Saat berdialog dengan anak-anak tersebut, petugas menemukan fakta yang menyentuh. Mereka mengaku tidak menggunakan sepatu ke sekolah karena sepatu yang dimiliki telah rusak dan tidak layak dipakai lagi.
“Ketika ditanya kenapa tidak menggunakan sepatu, mereka menjawab dengan polos bahwa sepatu mereka sudah robek sehingga tidak bisa dipakai ke sekolah,” kata Kapolres.
Diajak Belanja Perlengkapan Sekolah Baru
Mendengar kondisi tersebut, Polres TTS langsung bergerak cepat. Pada sore hari yang sama, Kasat Lantas Polres TTS, Iptu I Gusti Komang Astina bersama personel Satlantas mengajak Jumaida dan Angky beserta ibu mereka ke Kota Soe untuk membeli perlengkapan sekolah baru.

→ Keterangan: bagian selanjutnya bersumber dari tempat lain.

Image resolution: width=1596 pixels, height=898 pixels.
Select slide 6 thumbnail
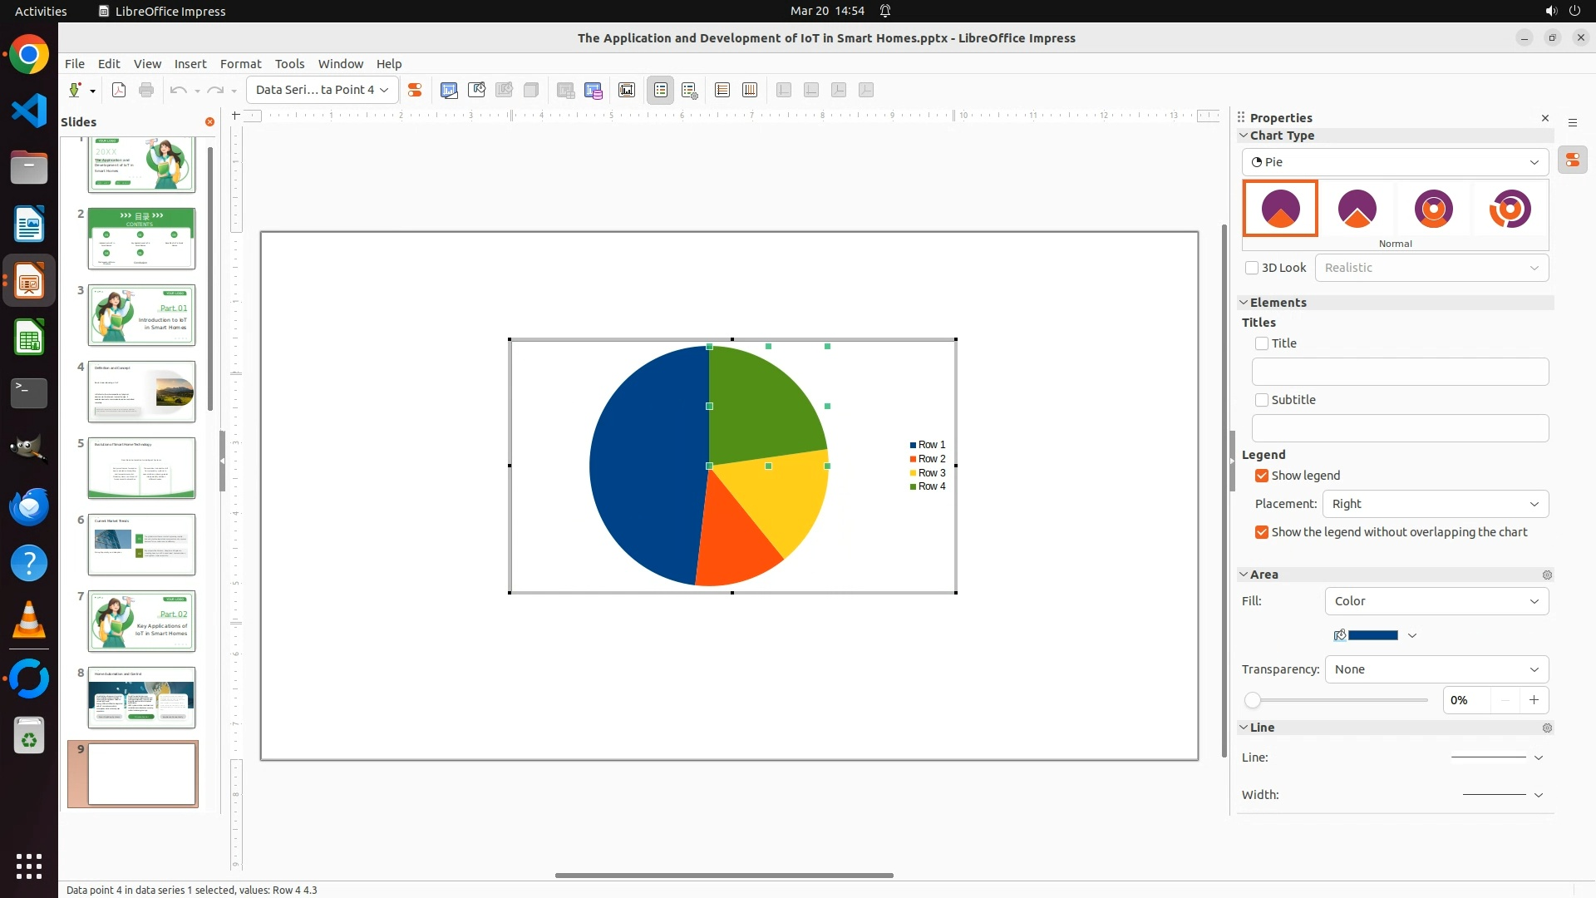pyautogui.click(x=141, y=545)
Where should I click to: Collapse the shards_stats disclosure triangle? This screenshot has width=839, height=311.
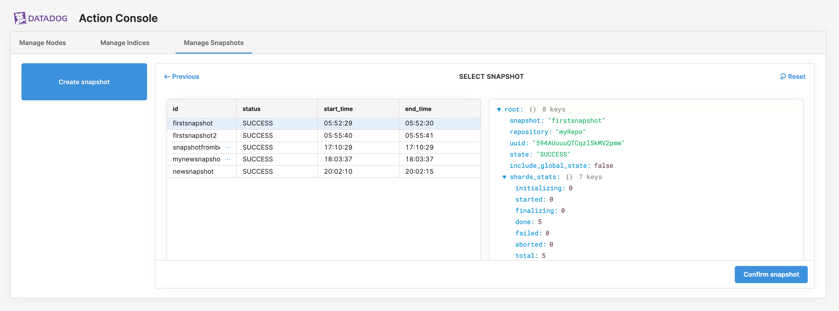pos(504,177)
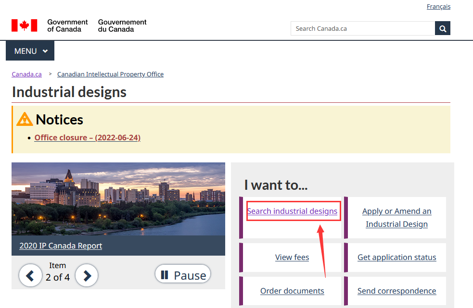
Task: Open the 2020 IP Canada Report link
Action: [61, 246]
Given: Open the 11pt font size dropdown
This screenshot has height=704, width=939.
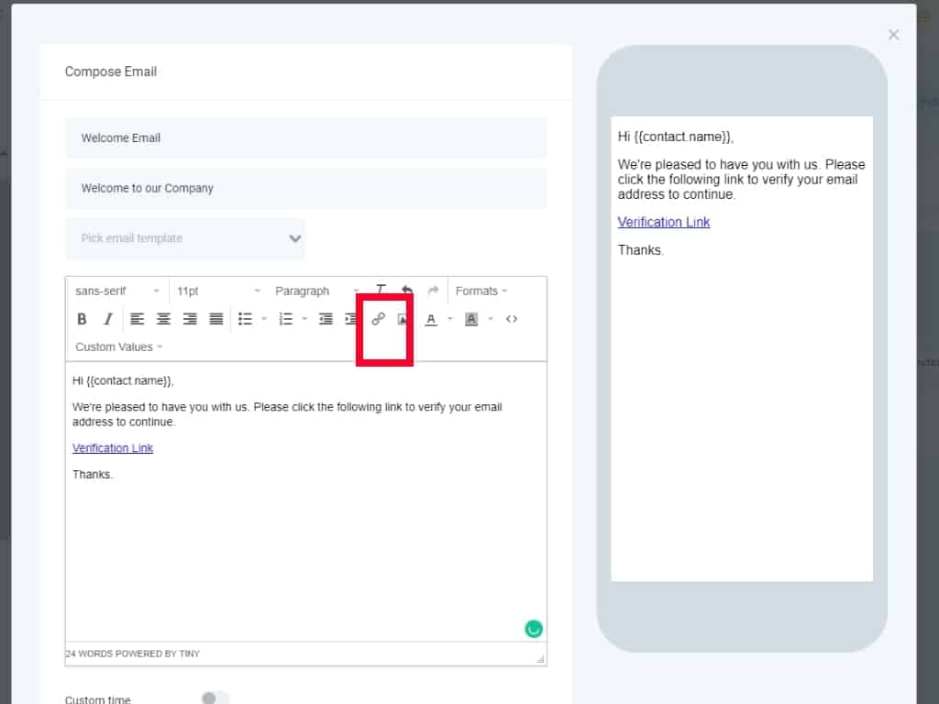Looking at the screenshot, I should [218, 291].
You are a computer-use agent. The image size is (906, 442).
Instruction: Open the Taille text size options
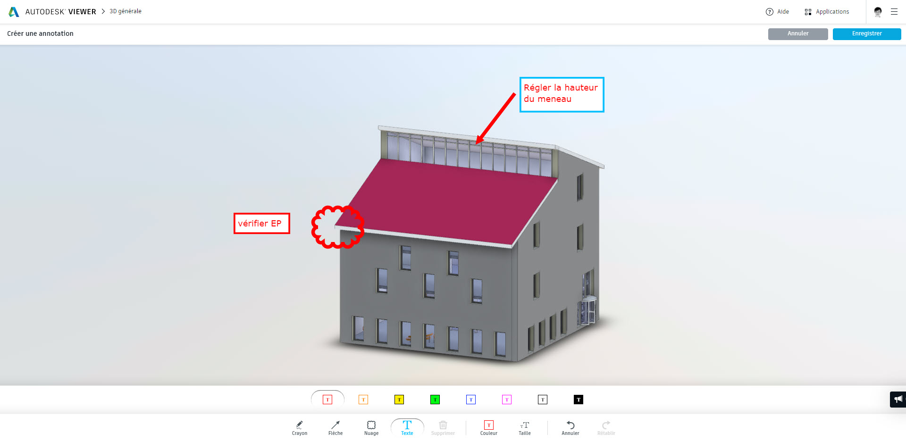[x=524, y=427]
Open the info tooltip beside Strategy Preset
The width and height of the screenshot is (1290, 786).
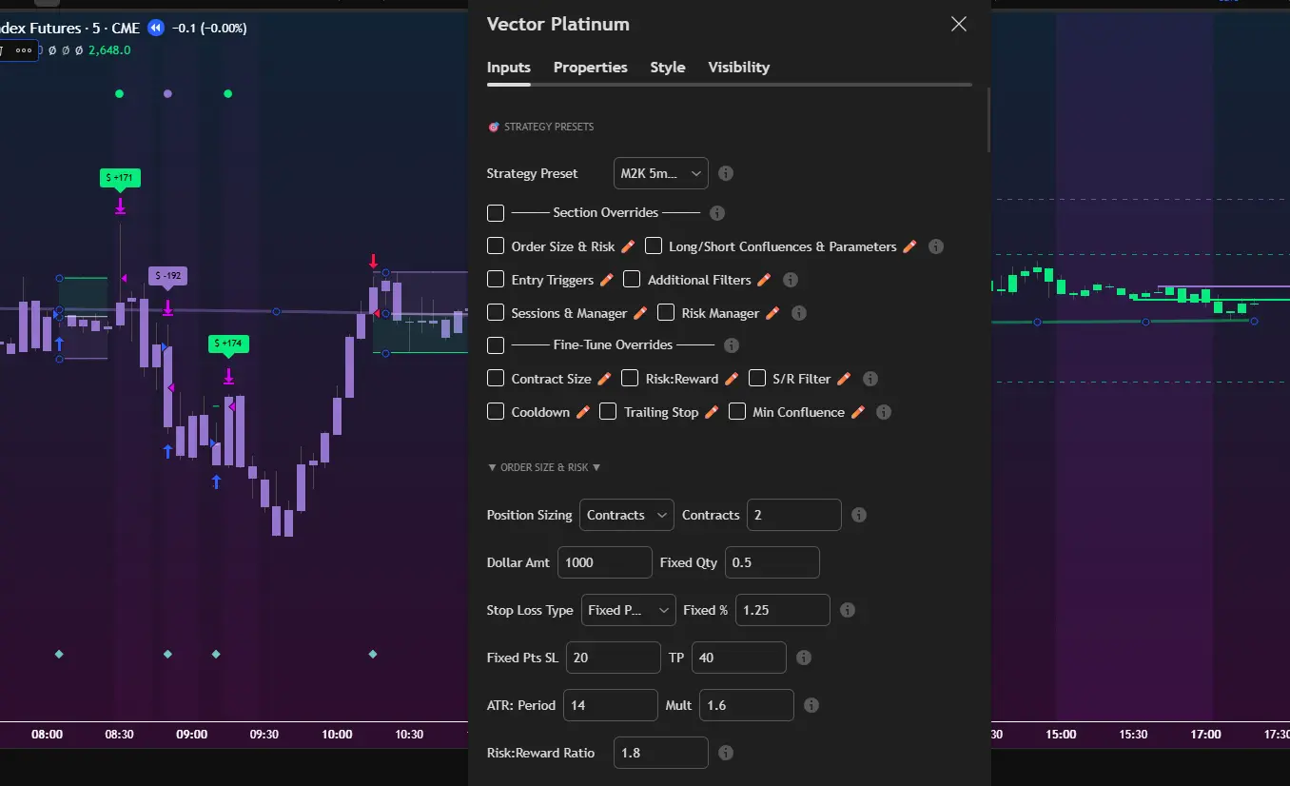pyautogui.click(x=725, y=172)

Momen tersebut menjadi pengalaman berharga bagi kedua anak itu. Mereka diberi kesempatan memilih sendiri sepatu, tas, dan kebutuhan sekolah lainnya yang selama ini sulit mereka miliki akibat keterbatasan ekonomi keluarga.
Senyum bahagia terlihat di wajah mereka saat mencoba sepatu baru yang akan digunakan untuk bersekolah.
“Ini bukan hanya tentang memberikan bantuan, tetapi tentang memastikan bahwa anak-anak memiliki semangat untuk terus bersekolah dan mengejar cita-cita mereka,” ungkap AKBP Hendra Dorizen.
Menurutnya, pendidikan merupakan investasi masa depan yang harus dijaga dan didukung bersama oleh seluruh elemen masyarakat.
Polri Hadir untuk Masyarakat
Kapolres menegaskan bahwa kehadiran Polri tidak hanya sebatas menjalankan tugas penegakan hukum, tetapi juga memiliki tanggung jawab sosial untuk membantu masyarakat yang membutuhkan perhatian.
“Kami ingin menunjukkan bahwa Polri selalu hadir di tengah masyarakat, bukan hanya ketika ada persoalan hukum, tetapi juga ketika masyarakat membutuhkan perhatian dan kepedulian,” ujarnya.
Bantuan tersebut juga mendapat sambutan haru dari keluarga kedua anak. Orang tua mereka menyampaikan rasa syukur dan terima kasih kepada Kapolda NTT serta jajaran Polres TTS yang telah memberikan perhatian terhadap pendidikan anak-anak mereka.
Bagi keluarga sederhana di pelosok desa itu, bantuan perlengkapan sekolah bukan sekadar barang kebutuhan sehari-hari, tetapi menjadi simbol kepedulian terhadap masa depan anak-anak mereka.
Satu Anak Tidak Ikut Menerima Bantuan
Sementara itu, satu anak lainnya, Alen Marsela Taifa, tidak ikut berbelanja ke Kota SoE. Setelah dilakukan komunikasi dengan pihak keluarga, orang tuanya menyampaikan bahwa mereka masih mampu memenuhi kebutuhan sekolah anaknya dan sepatu yang dimiliki masih layak digunakan.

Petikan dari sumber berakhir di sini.